→ **EXERCISE INSTRUCTIONS**:
Start at the first line of the listing below. Write out each line exactly, stopping after the one that contains "Статьи (27, 632)".

-*-*-

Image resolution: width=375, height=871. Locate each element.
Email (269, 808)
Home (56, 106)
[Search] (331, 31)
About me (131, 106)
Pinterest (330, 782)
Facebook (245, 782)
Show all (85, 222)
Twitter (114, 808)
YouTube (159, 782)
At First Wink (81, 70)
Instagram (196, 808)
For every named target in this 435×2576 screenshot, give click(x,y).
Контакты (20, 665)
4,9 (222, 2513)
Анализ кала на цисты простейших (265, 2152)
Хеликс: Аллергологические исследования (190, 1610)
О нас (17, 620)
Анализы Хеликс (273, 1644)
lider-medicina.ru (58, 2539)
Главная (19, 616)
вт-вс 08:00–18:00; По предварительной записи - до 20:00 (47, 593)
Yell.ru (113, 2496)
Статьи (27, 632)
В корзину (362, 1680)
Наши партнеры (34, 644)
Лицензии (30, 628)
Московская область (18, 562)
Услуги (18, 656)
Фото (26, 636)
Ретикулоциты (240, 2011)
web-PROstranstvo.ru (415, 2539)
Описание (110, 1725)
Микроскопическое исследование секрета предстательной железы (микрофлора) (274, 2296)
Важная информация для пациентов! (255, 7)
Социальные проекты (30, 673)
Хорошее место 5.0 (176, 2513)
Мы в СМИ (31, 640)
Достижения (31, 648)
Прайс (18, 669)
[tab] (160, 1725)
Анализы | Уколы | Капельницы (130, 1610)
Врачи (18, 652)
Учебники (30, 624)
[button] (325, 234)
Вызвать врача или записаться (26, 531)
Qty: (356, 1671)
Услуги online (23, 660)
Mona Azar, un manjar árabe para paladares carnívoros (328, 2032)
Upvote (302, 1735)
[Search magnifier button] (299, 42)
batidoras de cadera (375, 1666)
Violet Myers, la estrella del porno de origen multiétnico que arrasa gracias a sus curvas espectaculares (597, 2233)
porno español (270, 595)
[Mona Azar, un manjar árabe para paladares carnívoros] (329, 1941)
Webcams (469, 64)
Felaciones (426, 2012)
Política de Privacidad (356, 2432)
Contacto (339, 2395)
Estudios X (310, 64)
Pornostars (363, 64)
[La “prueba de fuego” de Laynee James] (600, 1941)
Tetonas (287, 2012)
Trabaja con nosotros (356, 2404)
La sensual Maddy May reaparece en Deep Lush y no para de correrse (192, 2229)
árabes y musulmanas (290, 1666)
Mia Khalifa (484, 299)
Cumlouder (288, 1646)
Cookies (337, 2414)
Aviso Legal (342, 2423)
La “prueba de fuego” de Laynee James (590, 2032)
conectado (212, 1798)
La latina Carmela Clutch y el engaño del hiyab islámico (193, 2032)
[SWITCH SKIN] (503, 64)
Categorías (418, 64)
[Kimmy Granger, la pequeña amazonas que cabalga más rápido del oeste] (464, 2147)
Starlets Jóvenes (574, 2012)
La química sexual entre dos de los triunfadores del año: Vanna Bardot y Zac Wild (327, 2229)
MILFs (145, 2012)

-*-*-

→ **COMPLETED EXERCISE**:
Image resolution: width=375, height=871. Locate each element.
Email (269, 808)
Home (56, 106)
[Search] (331, 31)
About me (131, 106)
Pinterest (330, 782)
Facebook (245, 782)
Show all (85, 222)
Twitter (114, 808)
YouTube (159, 782)
At First Wink (81, 70)
Instagram (196, 808)
For every named target in this 435×2576 screenshot, give click(x,y).
Контакты (20, 665)
4,9 (222, 2513)
Анализ кала на цисты простейших (265, 2152)
Хеликс: Аллергологические исследования (190, 1610)
О нас (17, 620)
Анализы Хеликс (273, 1644)
lider-medicina.ru (58, 2539)
Главная (19, 616)
вт-вс 08:00–18:00; По предварительной записи - до 20:00 (47, 593)
Yell.ru (113, 2496)
Статьи (27, 632)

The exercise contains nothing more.